ビットコイン2026年カンファレンスの「ナカモトステージ」で開催されたパネルディスカッションに、主要なビットコイン採用リーダーが登壇。彼らは、競合企業同士が協力し合うという異例の業界動向が、機関投資家によるデジタル資産への参入を加速させていると指摘した。

パネルには、Nakamoto Inc. CEOのDavid Bailey氏、Capital BのAlexandre Laizet氏、MetaplanetのDylan LeClair氏が参加し、Bitcoin for CorporationsのGeorge Mekhail氏がモデレーターを務めた。Bailey氏はビットコインを「分散型企業」に例え、同業他社の評価向上がエコシステム全体を押し上げると主張。UTXO ManagementがCapital BとMetaplanetに投資した事例を挙げ、投資家と協力者の境界が曖昧になる構造を提示した。

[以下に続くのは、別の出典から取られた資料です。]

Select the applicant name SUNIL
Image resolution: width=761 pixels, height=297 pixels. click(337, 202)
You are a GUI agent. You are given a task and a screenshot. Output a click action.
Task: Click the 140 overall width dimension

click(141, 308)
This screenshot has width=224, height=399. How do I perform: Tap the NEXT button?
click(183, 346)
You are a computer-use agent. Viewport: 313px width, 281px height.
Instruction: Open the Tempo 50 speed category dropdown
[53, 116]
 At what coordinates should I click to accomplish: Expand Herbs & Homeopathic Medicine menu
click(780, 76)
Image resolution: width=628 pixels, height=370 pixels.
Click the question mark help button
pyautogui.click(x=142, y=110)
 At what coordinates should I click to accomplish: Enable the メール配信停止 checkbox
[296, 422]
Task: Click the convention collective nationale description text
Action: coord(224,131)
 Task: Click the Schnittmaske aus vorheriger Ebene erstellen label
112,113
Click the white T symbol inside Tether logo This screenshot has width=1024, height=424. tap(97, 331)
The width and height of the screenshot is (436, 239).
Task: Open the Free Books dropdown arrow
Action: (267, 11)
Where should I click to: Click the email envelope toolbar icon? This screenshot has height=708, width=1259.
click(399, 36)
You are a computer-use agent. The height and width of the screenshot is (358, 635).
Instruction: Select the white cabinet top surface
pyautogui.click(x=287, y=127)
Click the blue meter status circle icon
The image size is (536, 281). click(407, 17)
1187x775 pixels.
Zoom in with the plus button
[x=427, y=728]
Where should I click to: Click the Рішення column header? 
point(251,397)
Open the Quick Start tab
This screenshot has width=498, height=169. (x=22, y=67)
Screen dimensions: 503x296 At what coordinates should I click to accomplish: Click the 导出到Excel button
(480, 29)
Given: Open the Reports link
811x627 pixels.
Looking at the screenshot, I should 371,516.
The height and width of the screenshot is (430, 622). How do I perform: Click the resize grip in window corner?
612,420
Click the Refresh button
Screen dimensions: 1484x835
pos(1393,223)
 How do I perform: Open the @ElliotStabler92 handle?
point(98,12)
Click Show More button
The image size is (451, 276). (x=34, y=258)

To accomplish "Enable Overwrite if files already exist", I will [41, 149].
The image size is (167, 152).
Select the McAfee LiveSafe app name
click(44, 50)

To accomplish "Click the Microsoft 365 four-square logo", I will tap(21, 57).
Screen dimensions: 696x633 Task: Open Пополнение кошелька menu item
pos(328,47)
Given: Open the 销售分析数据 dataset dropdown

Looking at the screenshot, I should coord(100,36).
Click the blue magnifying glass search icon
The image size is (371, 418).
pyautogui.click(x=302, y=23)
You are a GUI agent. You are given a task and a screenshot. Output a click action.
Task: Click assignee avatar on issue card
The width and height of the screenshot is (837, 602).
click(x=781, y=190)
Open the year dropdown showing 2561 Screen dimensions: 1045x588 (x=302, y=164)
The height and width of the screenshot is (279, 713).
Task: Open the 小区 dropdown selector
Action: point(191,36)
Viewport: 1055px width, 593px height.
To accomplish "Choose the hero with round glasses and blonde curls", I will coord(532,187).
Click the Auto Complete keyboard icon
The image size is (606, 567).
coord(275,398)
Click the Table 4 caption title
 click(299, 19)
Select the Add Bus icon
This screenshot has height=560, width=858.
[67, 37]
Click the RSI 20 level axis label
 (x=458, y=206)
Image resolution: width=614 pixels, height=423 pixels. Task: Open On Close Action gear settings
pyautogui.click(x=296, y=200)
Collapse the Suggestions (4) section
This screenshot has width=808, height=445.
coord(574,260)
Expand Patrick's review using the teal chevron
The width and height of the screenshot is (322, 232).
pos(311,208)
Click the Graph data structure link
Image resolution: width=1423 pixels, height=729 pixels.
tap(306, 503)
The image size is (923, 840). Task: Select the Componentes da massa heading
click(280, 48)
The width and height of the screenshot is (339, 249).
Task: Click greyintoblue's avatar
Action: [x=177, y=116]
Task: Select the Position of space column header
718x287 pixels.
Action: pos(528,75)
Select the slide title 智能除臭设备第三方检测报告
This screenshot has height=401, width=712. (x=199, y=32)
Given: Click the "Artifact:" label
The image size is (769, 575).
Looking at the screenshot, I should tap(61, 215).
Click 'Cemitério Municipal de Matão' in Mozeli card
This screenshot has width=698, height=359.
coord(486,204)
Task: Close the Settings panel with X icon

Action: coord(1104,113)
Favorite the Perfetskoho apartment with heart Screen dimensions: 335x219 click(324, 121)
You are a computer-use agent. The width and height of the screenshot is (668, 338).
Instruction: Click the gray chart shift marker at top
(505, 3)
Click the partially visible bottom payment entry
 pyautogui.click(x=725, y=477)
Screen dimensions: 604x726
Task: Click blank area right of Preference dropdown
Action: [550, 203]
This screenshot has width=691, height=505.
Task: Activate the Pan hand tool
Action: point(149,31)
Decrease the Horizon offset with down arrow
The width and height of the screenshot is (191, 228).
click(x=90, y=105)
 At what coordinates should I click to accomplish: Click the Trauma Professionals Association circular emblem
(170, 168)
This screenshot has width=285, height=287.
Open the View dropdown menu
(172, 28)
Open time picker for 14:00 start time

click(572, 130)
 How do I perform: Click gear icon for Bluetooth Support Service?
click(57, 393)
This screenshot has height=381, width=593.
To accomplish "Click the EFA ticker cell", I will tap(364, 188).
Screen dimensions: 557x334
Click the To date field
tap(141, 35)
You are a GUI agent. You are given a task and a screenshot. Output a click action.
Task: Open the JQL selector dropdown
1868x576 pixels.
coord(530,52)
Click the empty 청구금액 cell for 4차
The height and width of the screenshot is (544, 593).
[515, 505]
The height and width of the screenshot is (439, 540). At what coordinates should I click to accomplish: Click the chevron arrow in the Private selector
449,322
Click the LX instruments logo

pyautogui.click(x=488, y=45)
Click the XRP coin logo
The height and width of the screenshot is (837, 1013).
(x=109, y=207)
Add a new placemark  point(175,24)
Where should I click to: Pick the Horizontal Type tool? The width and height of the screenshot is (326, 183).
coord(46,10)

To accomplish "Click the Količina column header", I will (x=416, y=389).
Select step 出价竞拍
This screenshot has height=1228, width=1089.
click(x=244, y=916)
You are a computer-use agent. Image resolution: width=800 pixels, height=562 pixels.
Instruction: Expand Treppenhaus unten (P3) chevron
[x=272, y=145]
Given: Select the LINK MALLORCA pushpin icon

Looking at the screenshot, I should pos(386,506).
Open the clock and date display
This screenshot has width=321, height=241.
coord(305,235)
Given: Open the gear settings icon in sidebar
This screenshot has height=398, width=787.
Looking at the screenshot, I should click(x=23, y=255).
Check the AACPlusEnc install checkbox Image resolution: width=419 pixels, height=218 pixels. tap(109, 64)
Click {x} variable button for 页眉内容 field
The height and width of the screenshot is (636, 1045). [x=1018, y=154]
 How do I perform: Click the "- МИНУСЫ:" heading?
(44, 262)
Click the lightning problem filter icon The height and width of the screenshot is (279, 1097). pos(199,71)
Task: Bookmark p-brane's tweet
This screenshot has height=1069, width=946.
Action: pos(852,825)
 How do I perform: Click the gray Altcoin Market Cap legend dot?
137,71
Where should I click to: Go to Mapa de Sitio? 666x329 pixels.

LeClair氏は、他業界と異なりビットコイン業界では参加者同士が戦略を共有し、互いの成果を活用していると強調。Laizet氏は、同業他社への敬意を表明し、企業によるビットコイン採用の推進を称賛する発言は、他業界のカンファレンスでは珍しいと述べた。

依然として「黎明期」のビットコイン

楽観論の一方で、パネリストらは構造的な障壁の存在を率直に認めた。LeClair氏は、機関投資家の99%がビットコインやビットコインETFへのアクセスが制限されていると指摘。多くのファンドが固定収益や特定資産クラスに縛られているためだという。

同氏は、この制約こそがビットコインの黎明期を象徴しており、インフラ整備が最大の課題だと主張。ハイブリットビットコイン化(hyperbitcoinization)を突発的なイベントではなく、段階的なプロセスと捉え、カストディーソリューション、コンプライアンス製品、規制の明確化が不可欠だと訴えた。また、マイケル・セイラー氏が伝統金融の参入障壁を特定し、解決に向けた取り組みを始めたことを評価した。

Bailey氏は、現在ビットコインをバランスシートに保有する企業が数百社にとどまることや、戦略策定が始まったばかりであることを指摘。全ての経済主体が最終的にビットコインに関与する必要があるとし、「ハイブリットビットコイン化を実現するには、世界中の全ての経済主体がビットコインを利用しなければならない」と述べた。

機関投資家向けの新たなアプローチ

Laizet氏は、Capital Bの取り組みを機関投資家のニーズに合わせたものと説明。ブラックロックのビットコインETPや欧州の機関投資家向けサービスを例に挙げ、コンプライアンスを確保した上でのビットコインへのエクスポージャー拡大を目指すと述べた。

また、ボラティリティを直接受け入れられない投資家向けには、デジタル信用商品(structured instruments)が代替手段になると提案した。

主なポイント

  • 共創の重要性:競合企業同士が協力し、業界全体の成長を促進するビットコイン業界の特徴。
  • インフラ整備の遅れ:99%の機関投資家がビットコインへのアクセス制限を受けている現状。
  • 段階的な普及:ハイブリットビットコイン化は突発的な出来事ではなく、長期的なプロセス。
  • 機関投資家向けソリューション:ブラックロックのETPやデジタル信用商品など、コンプライアンスを重視したアプローチ。